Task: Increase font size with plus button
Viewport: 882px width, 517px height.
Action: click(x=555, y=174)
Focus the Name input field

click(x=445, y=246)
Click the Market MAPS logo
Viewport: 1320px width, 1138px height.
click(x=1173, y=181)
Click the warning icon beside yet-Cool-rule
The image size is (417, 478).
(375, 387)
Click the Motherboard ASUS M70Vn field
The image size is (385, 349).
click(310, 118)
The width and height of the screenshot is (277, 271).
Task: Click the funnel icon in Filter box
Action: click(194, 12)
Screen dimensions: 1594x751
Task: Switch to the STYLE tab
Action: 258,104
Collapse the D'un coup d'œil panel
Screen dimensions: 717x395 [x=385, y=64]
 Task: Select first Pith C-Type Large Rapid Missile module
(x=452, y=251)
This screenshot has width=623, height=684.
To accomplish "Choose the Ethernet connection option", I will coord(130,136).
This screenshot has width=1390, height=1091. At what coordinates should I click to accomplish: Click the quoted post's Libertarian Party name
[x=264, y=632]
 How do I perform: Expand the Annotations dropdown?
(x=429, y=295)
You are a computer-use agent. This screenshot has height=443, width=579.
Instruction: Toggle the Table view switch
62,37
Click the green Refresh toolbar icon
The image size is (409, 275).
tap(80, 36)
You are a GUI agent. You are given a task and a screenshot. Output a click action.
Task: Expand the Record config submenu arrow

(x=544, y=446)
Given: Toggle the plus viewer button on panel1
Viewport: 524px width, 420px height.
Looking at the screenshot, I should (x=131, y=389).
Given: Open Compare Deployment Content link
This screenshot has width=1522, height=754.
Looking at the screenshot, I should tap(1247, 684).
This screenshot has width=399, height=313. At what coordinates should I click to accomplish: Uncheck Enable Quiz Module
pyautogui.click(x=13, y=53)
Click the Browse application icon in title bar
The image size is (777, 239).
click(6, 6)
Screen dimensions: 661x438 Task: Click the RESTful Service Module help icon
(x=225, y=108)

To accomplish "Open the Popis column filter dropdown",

## [Task brief]
Your answer should be only the number of lines in the entries above that hold the string "agent".

## [Output for this exercise]
2